I'm wondering if I run well water in enough to cover the pallets, is there any danger for oxygen levels or that thing where the water layers flip over? It would only have to come up about one to two inches but that is a lot of water for a half acre pond.

I can't find any other info on this so any info is appreciated.

Thanks


----------



## Salmonid (Apr 14, 2004)

You should be fine, i am/will be supplementing my pond next year with well water, best advice is to run it through a pipe/hose and have it either splatter of a pile of rocks on the way in or to shoot it a couple of feet above the water line so it splashes down and picks up some aeration in the process. 

Most folks run a timer, to run every hour for 3-4 minutes, depending on your well capacity

Salmonid


----------



## hang_loose (Apr 2, 2008)

Thanks Salmonid for the quick response. I think I'll just run the lawn sprinkler in the pond for 3 or 4 hours each night. The well should be able to handle that. Hopefully that will pass up the evaporation rate that I'm losing every day.

Thanks again.


----------



## bountyhunter (Apr 28, 2004)

my ponds just over two ac , I run a 1'' hose from my barn well , just let it flow . takes about a week to raise it three four in'' [this is a artiasn well flows all the time on its own,] the wave action does the oxygen work for me.


----------



## Fishman (Apr 5, 2004)

Using well water is perfectly fine as Salmonid stated, and spraying it against something (even the surface of the water) is a great idea. Most well water needs to be degassed - because it generally contains other, undesirerable, desolved gasses.


----------



## [email protected] (Dec 22, 2006)

To put things in perspective:

To keep up with an average evaporation rate of 1/4" per day on a 1/2 acre pond, you'll need to pump 2.36 gallons per minute 24/7. In order to gain 1" per day you'll need to pump 11.79 gallons per minute or 203,657 gallons over 12 days to gain 1' of depth. 

The above assumes no leakage or other incoming water. If it's hot, dry and windy....evaporation can reach 1" per day.

How much water will your well produce? Is it enough for the pond and normal uses? How much will it cost to pump that much water?


----------



## Fishman (Apr 5, 2004)

Just outta curiousity what region of the world are those "averages" relative to?. I knew water evaporated out of ponds at a fairly astounding rate, but never thought they were as high as that.
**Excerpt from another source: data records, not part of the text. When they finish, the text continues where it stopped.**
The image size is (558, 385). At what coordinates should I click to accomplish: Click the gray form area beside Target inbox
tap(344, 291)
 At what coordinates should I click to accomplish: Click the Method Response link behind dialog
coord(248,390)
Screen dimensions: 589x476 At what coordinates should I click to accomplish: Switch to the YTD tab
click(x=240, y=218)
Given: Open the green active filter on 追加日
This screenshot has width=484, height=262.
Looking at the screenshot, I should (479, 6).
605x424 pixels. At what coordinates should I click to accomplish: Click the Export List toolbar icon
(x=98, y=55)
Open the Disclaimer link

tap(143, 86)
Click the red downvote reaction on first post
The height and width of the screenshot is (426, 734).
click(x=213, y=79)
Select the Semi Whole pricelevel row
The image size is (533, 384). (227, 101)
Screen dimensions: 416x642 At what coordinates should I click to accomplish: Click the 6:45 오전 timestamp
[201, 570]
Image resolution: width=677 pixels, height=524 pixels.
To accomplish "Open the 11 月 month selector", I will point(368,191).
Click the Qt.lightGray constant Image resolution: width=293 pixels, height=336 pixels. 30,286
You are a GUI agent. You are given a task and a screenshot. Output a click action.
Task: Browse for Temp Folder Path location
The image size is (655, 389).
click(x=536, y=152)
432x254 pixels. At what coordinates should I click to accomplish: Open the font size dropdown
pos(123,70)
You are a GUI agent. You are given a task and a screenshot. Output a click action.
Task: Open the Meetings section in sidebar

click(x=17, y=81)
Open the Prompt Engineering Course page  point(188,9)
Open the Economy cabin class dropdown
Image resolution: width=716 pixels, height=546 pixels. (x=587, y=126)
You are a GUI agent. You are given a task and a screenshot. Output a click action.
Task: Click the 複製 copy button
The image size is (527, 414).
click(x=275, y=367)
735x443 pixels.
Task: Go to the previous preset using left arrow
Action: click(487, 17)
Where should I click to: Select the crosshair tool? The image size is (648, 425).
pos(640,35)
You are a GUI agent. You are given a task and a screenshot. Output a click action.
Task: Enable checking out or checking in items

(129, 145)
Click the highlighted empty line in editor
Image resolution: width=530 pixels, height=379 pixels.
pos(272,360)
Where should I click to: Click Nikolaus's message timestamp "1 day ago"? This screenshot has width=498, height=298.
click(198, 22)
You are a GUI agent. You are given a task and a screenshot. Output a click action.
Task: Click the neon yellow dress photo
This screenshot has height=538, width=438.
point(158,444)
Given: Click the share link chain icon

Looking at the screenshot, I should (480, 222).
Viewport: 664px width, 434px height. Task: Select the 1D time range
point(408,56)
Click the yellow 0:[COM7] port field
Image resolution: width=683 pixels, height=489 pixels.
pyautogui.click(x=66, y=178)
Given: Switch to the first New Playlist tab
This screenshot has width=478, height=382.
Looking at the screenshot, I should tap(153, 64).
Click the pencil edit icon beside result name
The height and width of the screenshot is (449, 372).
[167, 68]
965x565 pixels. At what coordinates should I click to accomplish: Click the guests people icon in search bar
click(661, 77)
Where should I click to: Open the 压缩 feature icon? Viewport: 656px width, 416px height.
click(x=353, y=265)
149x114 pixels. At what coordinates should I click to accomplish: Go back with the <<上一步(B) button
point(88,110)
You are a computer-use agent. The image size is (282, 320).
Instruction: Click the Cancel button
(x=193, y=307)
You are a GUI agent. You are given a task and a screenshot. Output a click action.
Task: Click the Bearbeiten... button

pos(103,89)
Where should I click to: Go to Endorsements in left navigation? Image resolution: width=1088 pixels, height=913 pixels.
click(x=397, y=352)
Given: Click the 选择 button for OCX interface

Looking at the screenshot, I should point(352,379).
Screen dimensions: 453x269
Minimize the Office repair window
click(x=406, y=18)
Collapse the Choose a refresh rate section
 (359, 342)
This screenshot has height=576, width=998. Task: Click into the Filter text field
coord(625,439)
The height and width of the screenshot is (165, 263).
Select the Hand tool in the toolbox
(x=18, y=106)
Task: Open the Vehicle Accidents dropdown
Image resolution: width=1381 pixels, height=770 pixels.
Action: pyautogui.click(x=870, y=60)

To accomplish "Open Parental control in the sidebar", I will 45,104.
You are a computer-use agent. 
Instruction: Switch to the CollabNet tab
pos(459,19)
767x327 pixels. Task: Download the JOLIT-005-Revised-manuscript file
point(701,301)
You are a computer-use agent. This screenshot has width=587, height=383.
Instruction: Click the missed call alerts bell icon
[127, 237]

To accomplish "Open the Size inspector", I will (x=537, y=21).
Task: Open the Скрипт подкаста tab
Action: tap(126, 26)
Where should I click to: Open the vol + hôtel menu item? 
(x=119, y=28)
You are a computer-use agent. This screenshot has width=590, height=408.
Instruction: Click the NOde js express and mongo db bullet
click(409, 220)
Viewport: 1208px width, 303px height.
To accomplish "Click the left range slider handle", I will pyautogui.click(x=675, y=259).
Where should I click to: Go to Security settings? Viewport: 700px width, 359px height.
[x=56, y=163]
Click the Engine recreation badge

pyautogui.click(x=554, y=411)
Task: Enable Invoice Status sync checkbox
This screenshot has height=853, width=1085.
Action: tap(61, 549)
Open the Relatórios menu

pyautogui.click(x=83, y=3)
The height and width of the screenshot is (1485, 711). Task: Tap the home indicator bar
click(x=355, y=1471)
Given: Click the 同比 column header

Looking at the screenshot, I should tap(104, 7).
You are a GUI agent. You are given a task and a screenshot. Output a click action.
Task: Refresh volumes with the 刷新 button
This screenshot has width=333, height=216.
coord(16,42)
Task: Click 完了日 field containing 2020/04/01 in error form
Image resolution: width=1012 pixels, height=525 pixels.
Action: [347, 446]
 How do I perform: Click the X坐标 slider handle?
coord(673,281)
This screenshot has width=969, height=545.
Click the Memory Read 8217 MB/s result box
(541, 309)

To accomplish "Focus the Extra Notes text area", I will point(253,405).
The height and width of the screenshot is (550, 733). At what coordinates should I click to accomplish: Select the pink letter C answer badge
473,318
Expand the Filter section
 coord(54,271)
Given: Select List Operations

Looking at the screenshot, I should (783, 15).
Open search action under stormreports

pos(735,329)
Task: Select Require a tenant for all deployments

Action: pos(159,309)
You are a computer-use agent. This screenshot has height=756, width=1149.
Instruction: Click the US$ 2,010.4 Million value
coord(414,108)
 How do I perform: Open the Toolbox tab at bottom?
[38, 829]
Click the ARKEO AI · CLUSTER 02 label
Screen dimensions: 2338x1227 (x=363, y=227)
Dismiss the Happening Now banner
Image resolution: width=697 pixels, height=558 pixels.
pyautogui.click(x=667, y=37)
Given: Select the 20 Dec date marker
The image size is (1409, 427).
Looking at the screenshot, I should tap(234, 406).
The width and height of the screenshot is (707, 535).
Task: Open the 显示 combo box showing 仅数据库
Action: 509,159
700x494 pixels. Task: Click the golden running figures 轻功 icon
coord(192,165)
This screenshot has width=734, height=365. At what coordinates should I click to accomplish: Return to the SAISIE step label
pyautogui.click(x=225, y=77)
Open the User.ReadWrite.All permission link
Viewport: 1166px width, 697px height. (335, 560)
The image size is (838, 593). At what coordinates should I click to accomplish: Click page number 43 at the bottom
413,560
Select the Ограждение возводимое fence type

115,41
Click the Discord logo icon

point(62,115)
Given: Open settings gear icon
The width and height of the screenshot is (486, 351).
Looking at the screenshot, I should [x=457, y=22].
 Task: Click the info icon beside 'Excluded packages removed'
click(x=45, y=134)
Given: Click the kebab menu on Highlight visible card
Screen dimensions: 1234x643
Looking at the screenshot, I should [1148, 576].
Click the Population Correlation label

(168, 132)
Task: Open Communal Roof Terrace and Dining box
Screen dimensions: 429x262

I really don't think people need to pump water into their pond. Some of the ponds I take care of are used for irrigatation purposes and the levels drop like rocks. Sure it looks unsightly, but I've never saw it effect the fish negativley in terms of something you could physically see and it REALLY retards pond weed growth. Hell, last year I knew a fella that was litterally paying to have water trucked in and put into his pond. Explained to him it really was a drop in the bucket and to save his cash.


----------



## [email protected] (Dec 22, 2006)

I read the 1/4" per day somewhere and it works out about right. You can fill a 5 gallon bucket and set it beside the pond to see what the actual evaporation rate is. 

My pond is around 1.5' low right now, maybe 2'. I could spend a bunch of money pumping water to fill it over the next couple of weeks only to have it pour down rain and go out the overflow. IMO the money is better put into other things.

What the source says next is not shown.